WORK INSTRUCTIONS. Turn everything from the line containing "Click the 7.3 value off the east coast" down to the end of the material into a numbered list, skipping blank lines and leaving out the pictures.

DATA FOR THE TASK.
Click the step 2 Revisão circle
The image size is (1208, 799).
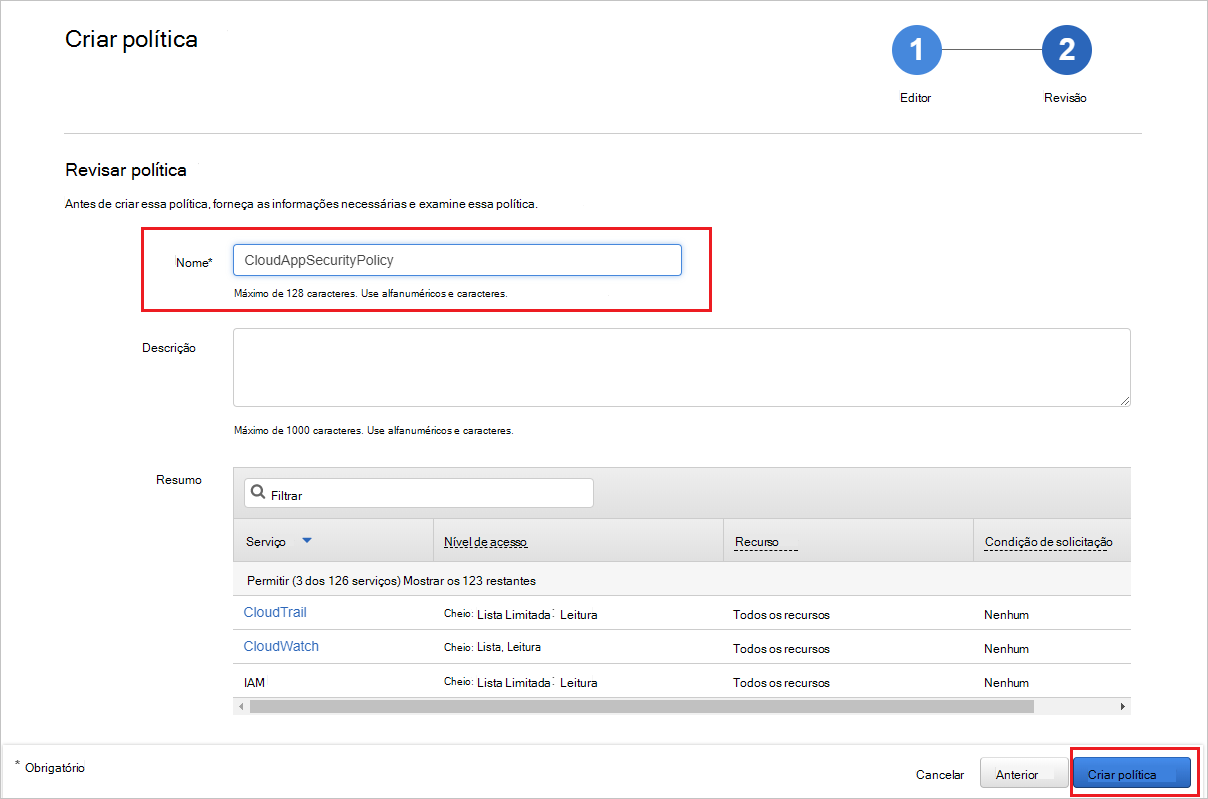tap(1066, 51)
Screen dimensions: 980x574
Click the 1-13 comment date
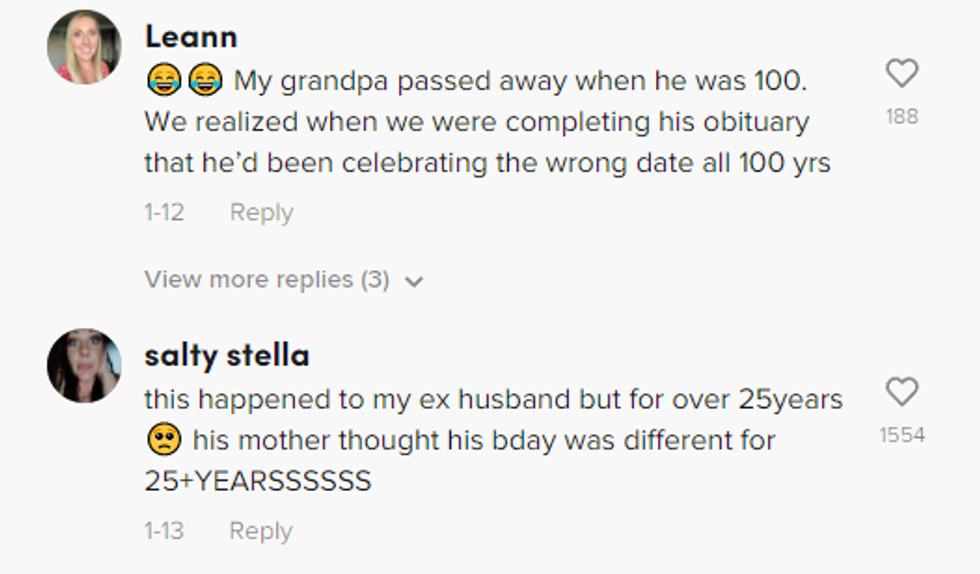(164, 531)
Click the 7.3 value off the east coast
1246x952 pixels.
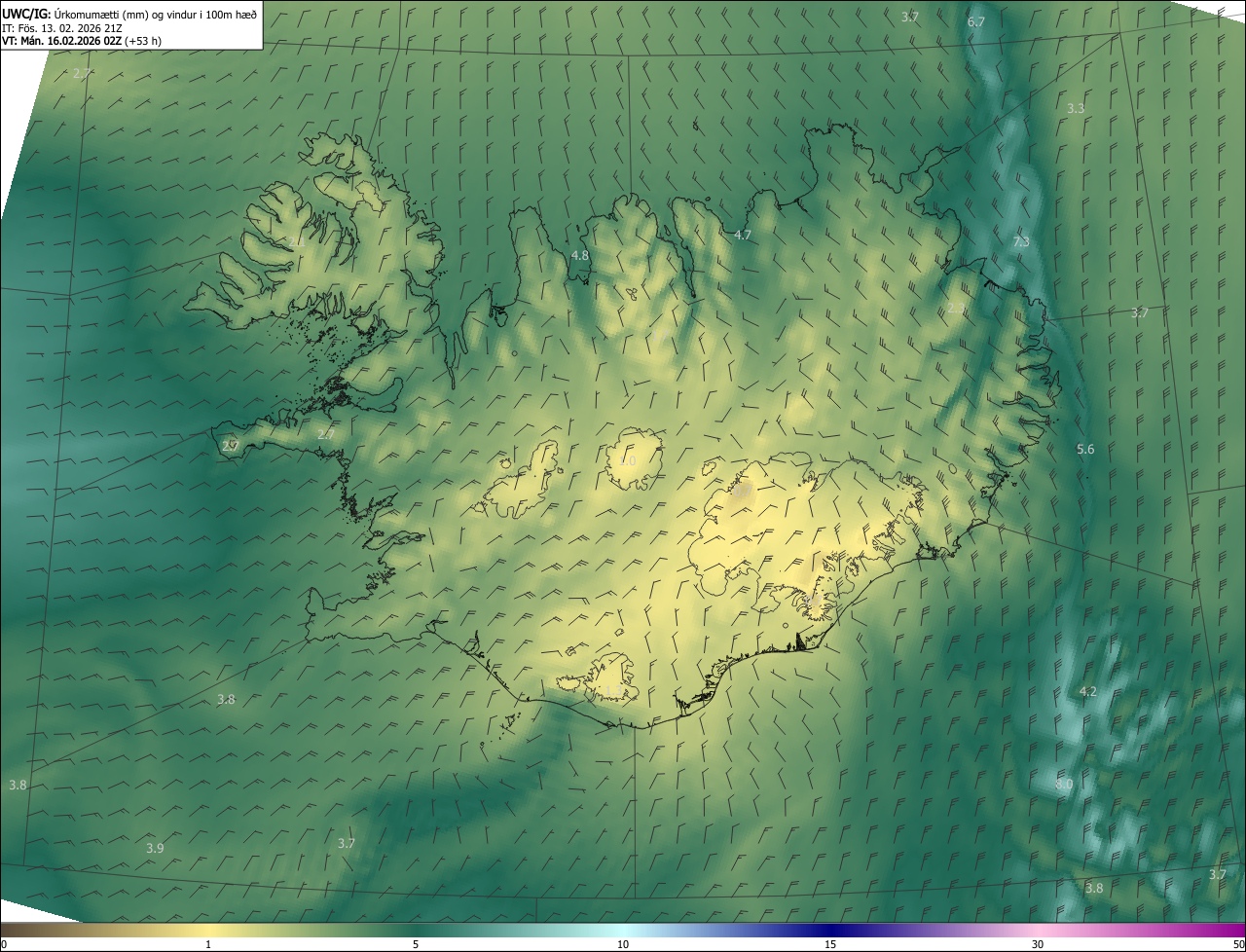coord(1020,241)
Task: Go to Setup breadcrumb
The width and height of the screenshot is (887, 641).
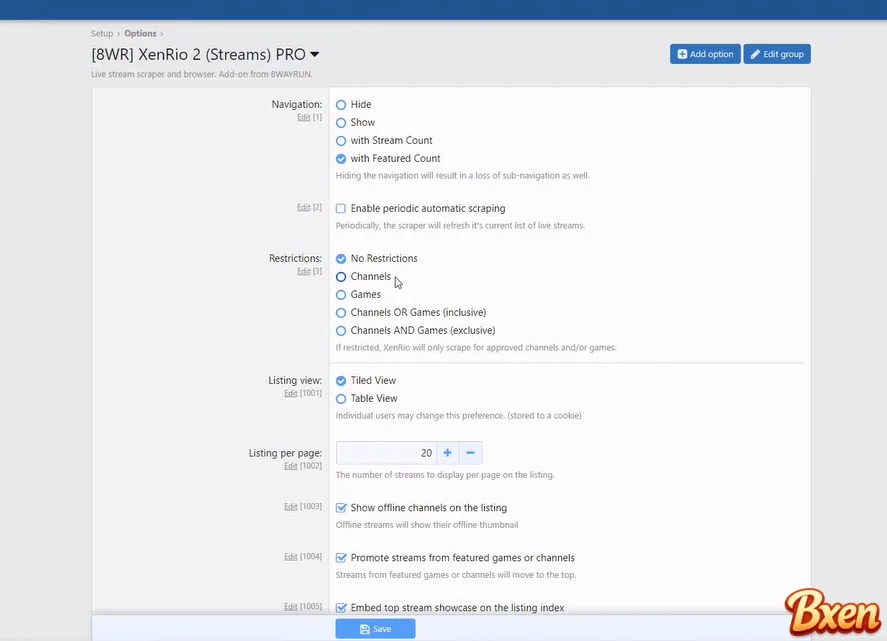Action: 102,33
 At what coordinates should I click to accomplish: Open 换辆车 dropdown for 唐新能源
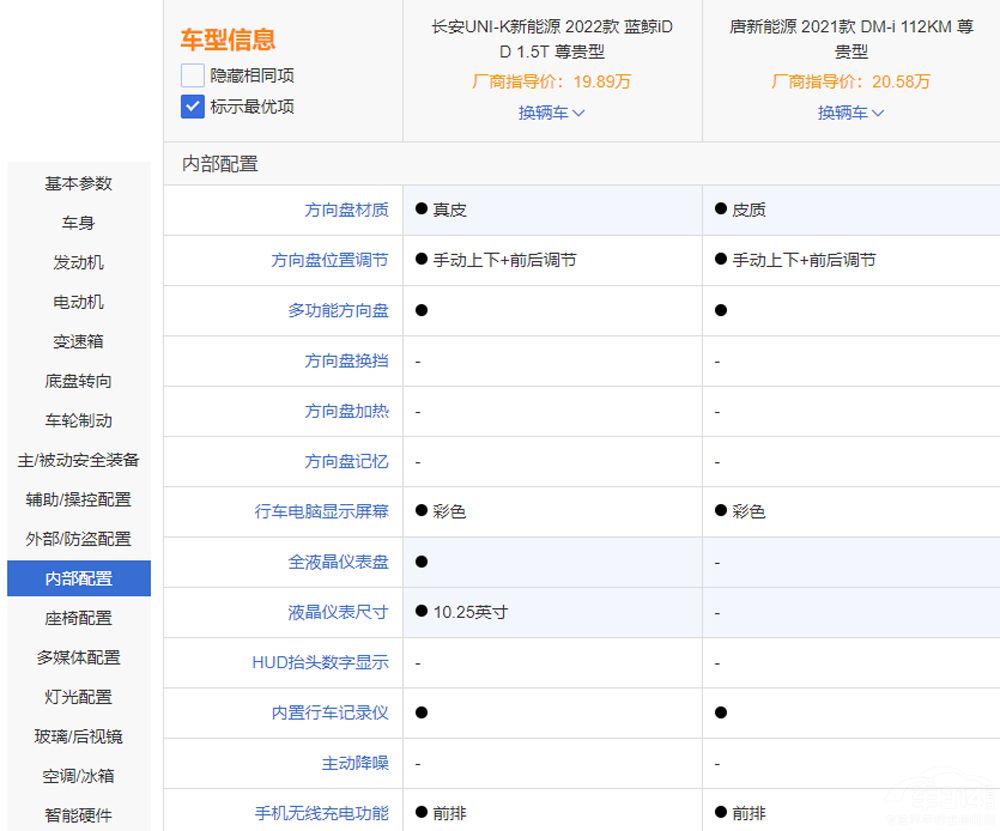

FULL RESPONSE.
1. Click the 7.3 value off the east coast
2. 1246x952 pixels.
3. coord(1020,241)
4. Task: Go to Setup breadcrumb
5. The width and height of the screenshot is (887, 641).
6. Action: 102,33
7.  At what coordinates should I click to accomplish: Open 换辆车 dropdown for 唐新能源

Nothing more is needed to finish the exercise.